The recent CCI digital futures report The internet in Australia makes interesting reading. It tells us that a majority of Australian internet users look online for local community news (57.1%). Over a third do so at least weekly (35.1%) with 16.2% looking on a daily basis (p24). For the most part, they are searching more than finding. Local content is difficult to find, partly because not much exists and partly because it is poorly indexed. That’s why I’m tagging Fitzroy content in del.icio.us and aggregating the resulting RSS feeds here (see the pages listed at the bottom of the left column).

The 2006 federal census says the population of Fitzroy is 8814, and 16% of this is about 1400. I’m certainly not getting 1400 visitors to Fitzroyalty a day; most days it’s more like 80. The good thing is Google analytics tells me that about 65% of my site readers are from the Melbourne metropolitan area, so at least Fitzroyalty is being read primarily by its target audience.

Despite all my SEO efforts (including improving metadata and header tags, building a sitemap, optimising everything according to Google’s Webmaster Tools guidelines and removing most external links from the home and post pages so Fitzroyalty doesn’t look like a link farm), Google is not prominently listing my posts on easily identifiable topics, such as the Little Creatures Dining Hall. I published the first review of any website, yet this post is invisible in Google search results (see the results of web and blog searches).

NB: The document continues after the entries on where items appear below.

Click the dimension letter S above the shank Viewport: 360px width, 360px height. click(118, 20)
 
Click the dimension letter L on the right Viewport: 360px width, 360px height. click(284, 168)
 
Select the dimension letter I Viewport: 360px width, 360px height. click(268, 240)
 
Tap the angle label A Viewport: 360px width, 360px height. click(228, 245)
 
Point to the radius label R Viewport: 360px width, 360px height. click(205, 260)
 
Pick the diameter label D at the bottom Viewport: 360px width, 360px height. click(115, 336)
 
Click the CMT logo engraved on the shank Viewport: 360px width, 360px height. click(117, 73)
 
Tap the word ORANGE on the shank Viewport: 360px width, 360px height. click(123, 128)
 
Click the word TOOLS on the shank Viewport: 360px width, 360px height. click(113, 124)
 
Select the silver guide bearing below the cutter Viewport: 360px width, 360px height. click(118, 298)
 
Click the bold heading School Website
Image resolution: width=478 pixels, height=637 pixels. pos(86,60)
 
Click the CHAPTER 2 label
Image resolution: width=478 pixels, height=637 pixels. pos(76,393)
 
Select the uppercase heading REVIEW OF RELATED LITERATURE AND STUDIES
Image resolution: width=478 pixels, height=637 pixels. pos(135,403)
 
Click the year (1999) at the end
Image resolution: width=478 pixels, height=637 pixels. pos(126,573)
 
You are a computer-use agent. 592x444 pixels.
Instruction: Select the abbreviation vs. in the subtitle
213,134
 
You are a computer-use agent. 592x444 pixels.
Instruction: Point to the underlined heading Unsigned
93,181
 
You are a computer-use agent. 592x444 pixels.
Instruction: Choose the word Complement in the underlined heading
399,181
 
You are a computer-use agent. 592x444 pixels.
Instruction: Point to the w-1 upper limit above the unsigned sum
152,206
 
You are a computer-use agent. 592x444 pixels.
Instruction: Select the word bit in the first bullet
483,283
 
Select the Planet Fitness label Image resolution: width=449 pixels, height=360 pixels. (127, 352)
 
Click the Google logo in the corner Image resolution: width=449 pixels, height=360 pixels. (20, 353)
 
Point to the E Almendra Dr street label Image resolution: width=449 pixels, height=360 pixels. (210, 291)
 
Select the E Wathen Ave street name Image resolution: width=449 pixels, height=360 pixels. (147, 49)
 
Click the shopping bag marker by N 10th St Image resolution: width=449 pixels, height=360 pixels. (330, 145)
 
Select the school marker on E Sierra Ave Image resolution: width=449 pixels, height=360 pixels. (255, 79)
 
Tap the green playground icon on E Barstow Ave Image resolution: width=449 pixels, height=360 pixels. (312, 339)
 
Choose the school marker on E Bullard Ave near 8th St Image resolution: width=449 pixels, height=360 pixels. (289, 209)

My 10 most popular posts (all written this year) have each been viewed more than 10,000 times via RSS. Most readers are getting my content from aggregators and through their feed readers. The problem is I don’t know where they are. If most are local, like site visitors, then almost everyone who is online in Fitzroy must have viewed some Fitzroyalty content. I doubt that this is the case, but I would like it to be.